Having been approved by nearly all other advanced nations, Arcoxia approval here should have been a slam dunk. But if the FDA committee voted to approve Arcoxia, it would invite criticism for tolerating a drug known to cause heart attacks. So the FDA offered a way out: simply raise the standard so that only superior drugs are approved. That is essentially what the committee did by a vote of 20 to 1 when it recommended against Arcoxia approval because comparable drugs were already on the market.

What neither the FDA nor its committee seems to have considered is what its superiority standard will do to patients and health care costs. Clear superiority for the average patient can be demonstrated only through mammoth clinical trials at great expense. But some drugs are only superior for subgroups of patients. The only way to demonstrate that kind of superiority is to run even larger trials; Arcoxia's huge 34,000-patient trial was insufficient. Under the old approval standard, patients can find out which works best; under the new standard, they will have to wait years just to get a choice.

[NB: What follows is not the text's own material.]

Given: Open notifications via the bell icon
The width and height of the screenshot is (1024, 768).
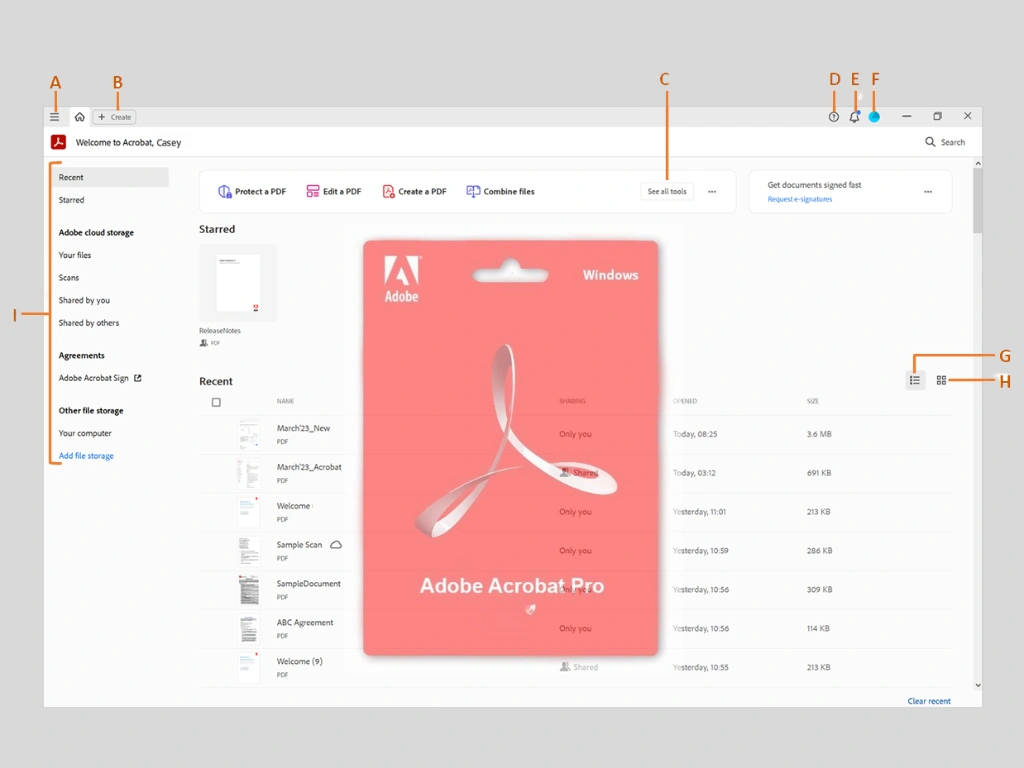Looking at the screenshot, I should click(854, 116).
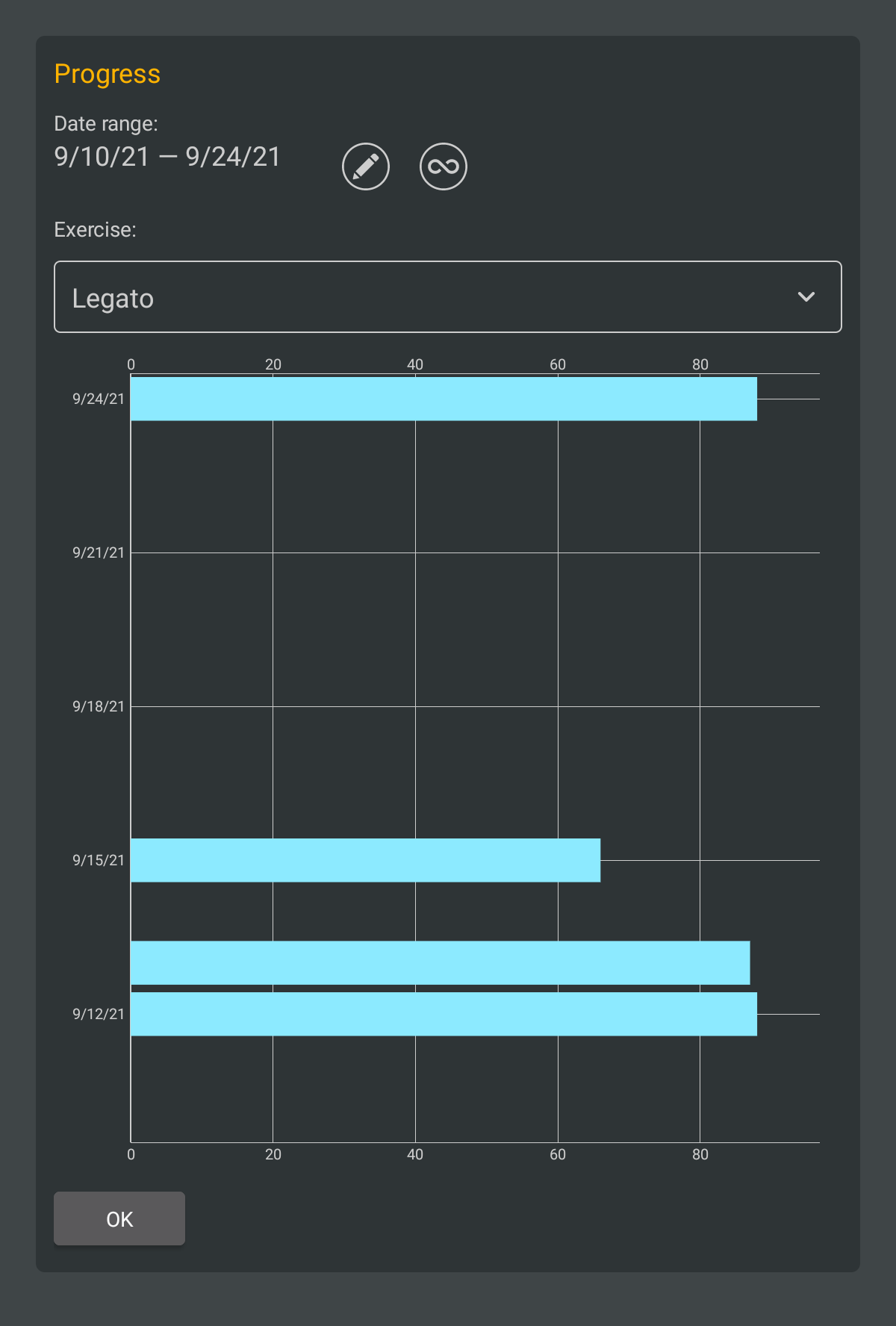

Read the whole thing. Raising the standard for new drugs to be "safer" than existing drugs sounds like a good idea in the abstract, but it runs headlong into the problem that different drugs have different effects subgroups of patients. It also ignores the fact, at Calfee points out in this article, that newer drugs are apt to look less safe than older drugs simply because older medicines have not been studied as intensively.

The solution is not to raise the bar for drug approval, but to collect more information about drugs once they are on the market, to help doctors and patients use both old and new medicines more effectively.